Even if Russia cannot produce enough munitions, tanks, jets, and officers to make up for its losses, Putin sees that not only is this western model of patsy warfare unsustainable in and of itself; it will be all the more impossible for his enemies to maintain their posture when winter comes. Ukraine is built for the cold and will be fine, but the rest of us have never reckoned with it. This war began in the winter, but the cost of heat, the price at the pump, the devolution of currency, and the post-covid stagnation may see their real effects in the next one. And so we return to the opening theme. Everything derives from energy and energy policy. It is to the 21st century what tea, stamps, and sugar were during the American Revolution. It is to the 21st century what wool and fleece were to the British and French in the 14th century that led to the outbreak of the Hundred Years War. As the western world limps towards its utopian clean-energy fantasy and sabotages its own means of attaining power to rival the wolves beyond their border, those same wolves in Russia, China, North Korea, and Iran take notice.

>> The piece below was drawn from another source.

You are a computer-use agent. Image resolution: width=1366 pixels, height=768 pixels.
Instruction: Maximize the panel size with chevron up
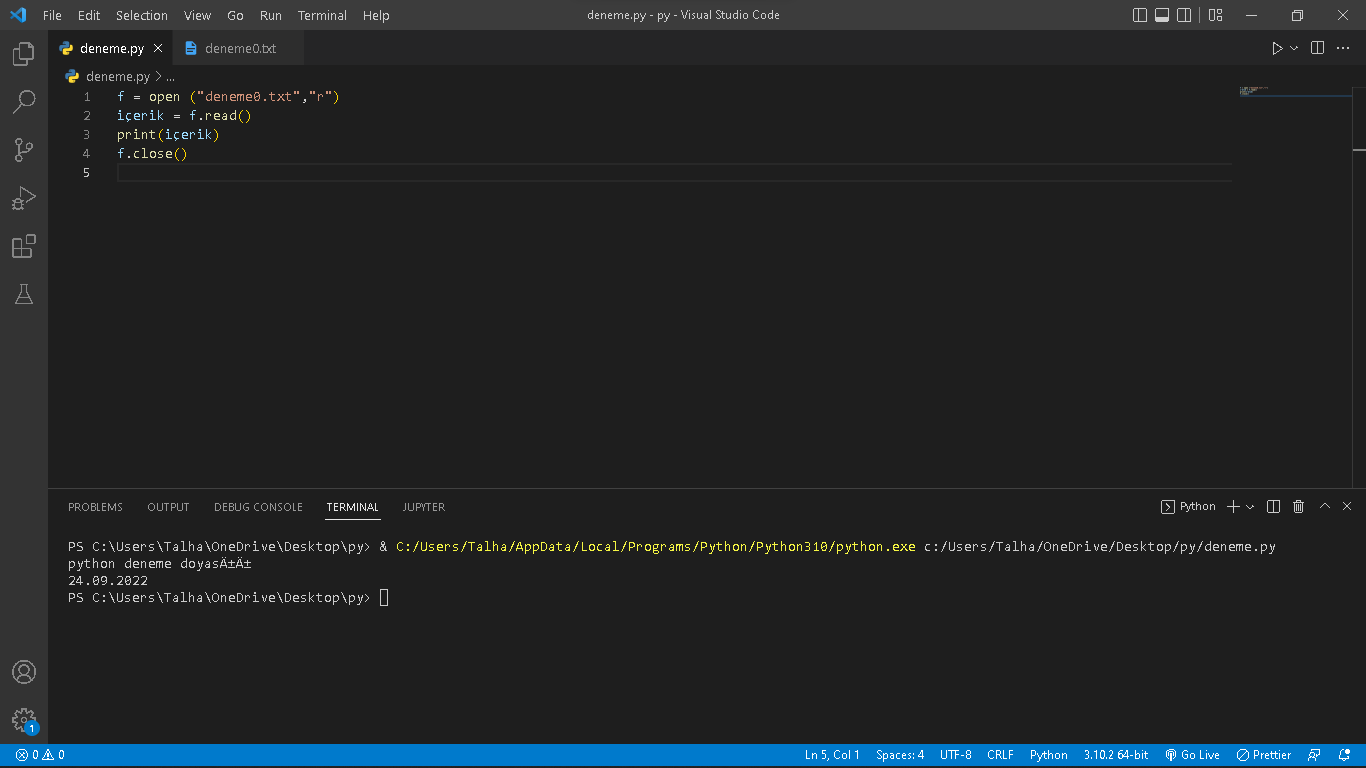pos(1324,507)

Far be it from me to make any predictions about how it all plays out. Most who do so don’t end up well. What is clear, however, is that President Biden and his administration is as unfit for the moment as any leader in history ever has been. It’s bad enough for a president to talk tough while his policies give away everything. It’s worse when the “tough talk” is only intended while what actually comes out is irritated babble. His party’s unthinking, myopic assent to the tyranny of the Paris Climate Accords is as committed a response to the threat abroad as a suicide note to your cousin’s stalker. His desire to vindicate his political shepherd by returning to the Iran Deal may be even worse. Zelenskyy is a star, but he and his cause needed an American counterpart that could be both dependable and symbolic of a united West as Roosevelt was to Churchill or as Reagan was to Thatcher. He has nothing close to one with Biden.
So here we are – six months into a drawn contest of mass and weight with an enemy we failed to deter, bracing for a cold winter where Russia’s resolve will harden like ice and where the rest of our flimsy alliance will either fold like a bad hand of cards or find within itself a hidden strength it has failed to project against a truly formidable enemy in over a generation. Here we are led by the man whose ideological predecessor enabled and invited the very aggression we now pretend to vociferously oppose. And here we are, energy and fuel dependent upon the very superpower we impotently talk of overthrowing. Wars of that framework typically don’t work out in favor of those in our current position. We can only hope that this winter war will work out differently.